Sloppy game design or a game that is challenging you to think outside the box? If there's one question that could sum up a lot of people's reaction to my latest game, Sententia, it would be that one. On September 11th, 2012 I released my third Xbox 360 game as part of the third annual Indie Games Uprising event that I also helped coordinate alongside Dave Voyles. From the very beginning the game was meant to be a small scale project to hone in and improve my game design skills... as I started to delve deeper into the project I found this meant a lot of experimental design solely based on feelings I wanted to communicate to the player. The game started with a single question I had: why can't a game emotionally move me like my favorite albums and films? Largely inspired by Gravitation by Jason Rohrer, Aether by Edmund McMillen and Braid by Jonathan Blow I set off on a 3 - 4 month journey to make a meaningful and hopefully impactful game.
For those of you unfamiliar with the game, Sententia is about the struggles to keep our imagination and creative spirits alive as we grow up - it's about the pains of being a person who likes to create things. You start off as a young creature in a forest with his father and grandpa who teach you how to build bridges to progress through the world. In between these bridge puzzles are platforming elements where you are confronted with other kids who can attack and destroy you with their own words. As you progress through "life's forest" you gradually become older, eventually becoming a young adult.

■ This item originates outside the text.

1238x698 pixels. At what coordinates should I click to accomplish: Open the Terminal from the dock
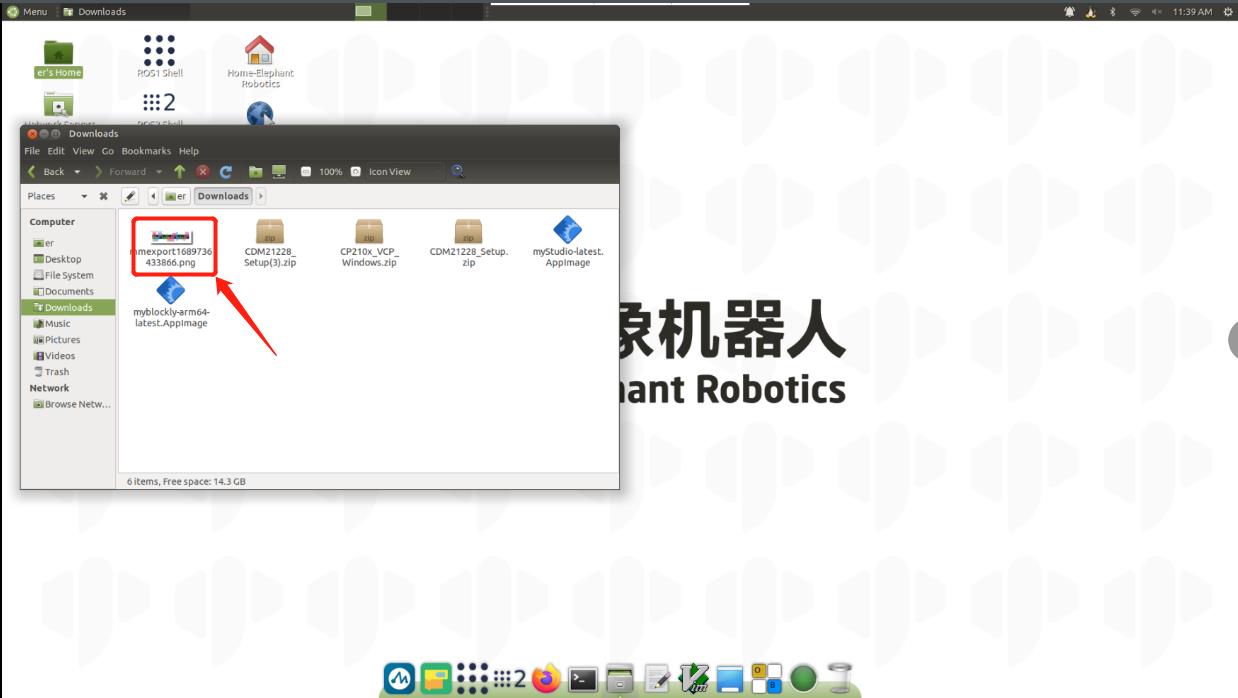[x=583, y=679]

I don't want to explain every little detail of what the game means to me, or the message I was trying to convey exactly... but I will say that every single thing in the game has an "artistic reason" for being there. In the beginning there was a ton of dialogue planned for the game, including from the player's character, but I felt this was the equivalent of putting words into the player's mouth. I wanted the player to feel like he was the kid in the game, not playing through memories of another person. The only way I knew to not be forceful with the story was to put a ton of abstractions into the game. All of the main mechanics in the game are metaphors: the bridges, the platforming, and even the specific level designs were all made to communicate certain things.
In an interview shortly after the game's release I explained one of the mechanics, so I'll explain it one more time here as an example: I've been making various projects since I was a little kid... albums, short films, games... I've always tried to find whatever way available to me to create things. As I got older I found that I was using these projects as a way to move on and progress through my life, and the bridges in the game represent that. There's a bit more to it as the game progresses, but that was the starting point for the idea.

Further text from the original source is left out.